Download or read book Beyond Tragedy written by Robert W. Uphaus and published by University Press of Kentucky. This book was released on 2021-10-21 with total page 172 pages. Available in PDF, EPUB and Kindle. Book excerpt: In this compact, yet comprehensive exploration of Shakespeare's romances, Robert W. Uphaus suggests that the romances bring us to a realm of human and dramatic experience that is "beyond tragedy." The inexorable movement of tragedy toward death and a final close is absorbed in romance by a further movement in which death can lead to renewed life, characters can experience a second time of joy and peace, and the audience's conventional expectations about reality and literature are challenged and enlarged. In the late tragedies of King Lear and Antony and Cleopatra, Uphaus finds the tragic structure augmented by elements that will later contribute to the form of the romances.

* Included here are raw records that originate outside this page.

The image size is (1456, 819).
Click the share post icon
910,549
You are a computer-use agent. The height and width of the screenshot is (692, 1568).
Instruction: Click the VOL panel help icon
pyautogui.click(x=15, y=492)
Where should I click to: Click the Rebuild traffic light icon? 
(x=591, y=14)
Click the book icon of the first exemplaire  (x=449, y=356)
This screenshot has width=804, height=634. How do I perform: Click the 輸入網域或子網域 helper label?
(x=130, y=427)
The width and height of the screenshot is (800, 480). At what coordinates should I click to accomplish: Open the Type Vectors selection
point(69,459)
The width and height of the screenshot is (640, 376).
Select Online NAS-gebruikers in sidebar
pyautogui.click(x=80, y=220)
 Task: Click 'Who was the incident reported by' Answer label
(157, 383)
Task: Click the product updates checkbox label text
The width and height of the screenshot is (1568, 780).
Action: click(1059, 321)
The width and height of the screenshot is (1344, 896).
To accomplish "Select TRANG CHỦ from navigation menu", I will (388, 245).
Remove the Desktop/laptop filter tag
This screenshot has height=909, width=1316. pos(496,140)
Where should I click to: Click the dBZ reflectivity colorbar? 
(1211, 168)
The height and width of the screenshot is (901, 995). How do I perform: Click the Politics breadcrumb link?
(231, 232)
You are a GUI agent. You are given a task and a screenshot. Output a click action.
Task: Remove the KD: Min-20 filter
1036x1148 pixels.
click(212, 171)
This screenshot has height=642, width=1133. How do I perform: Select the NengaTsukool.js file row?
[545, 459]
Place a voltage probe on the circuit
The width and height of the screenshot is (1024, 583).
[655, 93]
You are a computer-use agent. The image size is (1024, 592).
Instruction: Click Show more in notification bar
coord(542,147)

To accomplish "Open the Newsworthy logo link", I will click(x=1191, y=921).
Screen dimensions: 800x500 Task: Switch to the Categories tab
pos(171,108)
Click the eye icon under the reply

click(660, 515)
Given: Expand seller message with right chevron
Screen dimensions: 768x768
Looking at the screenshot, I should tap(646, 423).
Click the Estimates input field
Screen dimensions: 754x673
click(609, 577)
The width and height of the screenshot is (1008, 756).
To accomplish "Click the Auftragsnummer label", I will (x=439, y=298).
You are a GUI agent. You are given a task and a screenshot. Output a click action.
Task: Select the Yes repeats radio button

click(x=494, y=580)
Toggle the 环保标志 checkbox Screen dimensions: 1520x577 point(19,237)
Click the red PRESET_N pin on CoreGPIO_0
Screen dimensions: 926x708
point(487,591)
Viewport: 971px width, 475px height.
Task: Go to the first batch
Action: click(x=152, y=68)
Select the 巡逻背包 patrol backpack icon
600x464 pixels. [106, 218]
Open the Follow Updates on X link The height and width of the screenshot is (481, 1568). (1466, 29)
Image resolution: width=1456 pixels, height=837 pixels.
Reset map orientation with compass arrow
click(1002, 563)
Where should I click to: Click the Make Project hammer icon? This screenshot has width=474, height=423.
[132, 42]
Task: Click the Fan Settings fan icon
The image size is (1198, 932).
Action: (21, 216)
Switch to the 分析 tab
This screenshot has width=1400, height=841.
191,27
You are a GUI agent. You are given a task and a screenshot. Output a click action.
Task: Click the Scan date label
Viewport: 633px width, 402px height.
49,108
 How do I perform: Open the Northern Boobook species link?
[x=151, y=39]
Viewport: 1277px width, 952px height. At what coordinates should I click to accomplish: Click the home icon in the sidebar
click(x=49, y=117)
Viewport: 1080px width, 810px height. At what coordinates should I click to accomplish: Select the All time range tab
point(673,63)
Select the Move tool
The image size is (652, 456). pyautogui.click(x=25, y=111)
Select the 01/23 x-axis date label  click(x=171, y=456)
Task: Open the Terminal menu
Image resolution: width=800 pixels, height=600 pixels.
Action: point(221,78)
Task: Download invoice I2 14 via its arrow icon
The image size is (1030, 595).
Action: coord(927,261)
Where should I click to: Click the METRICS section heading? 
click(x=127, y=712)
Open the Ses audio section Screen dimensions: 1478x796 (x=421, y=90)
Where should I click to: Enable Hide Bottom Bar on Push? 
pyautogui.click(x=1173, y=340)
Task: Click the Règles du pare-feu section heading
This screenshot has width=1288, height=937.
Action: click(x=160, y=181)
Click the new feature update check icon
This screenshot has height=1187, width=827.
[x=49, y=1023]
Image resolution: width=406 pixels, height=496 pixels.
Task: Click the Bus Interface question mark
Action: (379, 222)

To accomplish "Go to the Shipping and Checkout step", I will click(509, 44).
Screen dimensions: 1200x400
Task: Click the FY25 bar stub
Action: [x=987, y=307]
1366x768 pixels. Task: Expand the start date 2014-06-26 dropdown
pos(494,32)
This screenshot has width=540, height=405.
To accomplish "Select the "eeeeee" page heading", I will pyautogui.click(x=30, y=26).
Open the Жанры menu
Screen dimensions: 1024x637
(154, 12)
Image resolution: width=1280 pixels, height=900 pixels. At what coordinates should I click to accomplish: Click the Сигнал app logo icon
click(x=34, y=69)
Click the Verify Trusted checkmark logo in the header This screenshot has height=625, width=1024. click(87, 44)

Turning then to the romances themselves, he sees these plays as forming a profession in which Pericles is a brilliant outline of the conventions of romance and Cymbeline is romance taken to its dramatic limits, in fact to the point of parody. Through his fresh and provocative readings of the plays we experience anew the delight of Shakespearean romance and glimpse the world of renewal at its heart.

Book Neoclassical Tragedy in Elizabethan England

Download or read book Neoclassical Tragedy in Elizabethan England written by Howard B. Norland and published by Associated University Presse. This book was released on 2009 with total page 286 pages. Available in PDF, EPUB and Kindle. Book excerpt: Examining the development of neoclassical tragedy during the reign of Elizabeth I (1558-1603), this work investigates the varied manifestations of tragedy modelled upon the classical heritage of ancient Greek drama as adapted by Seneca.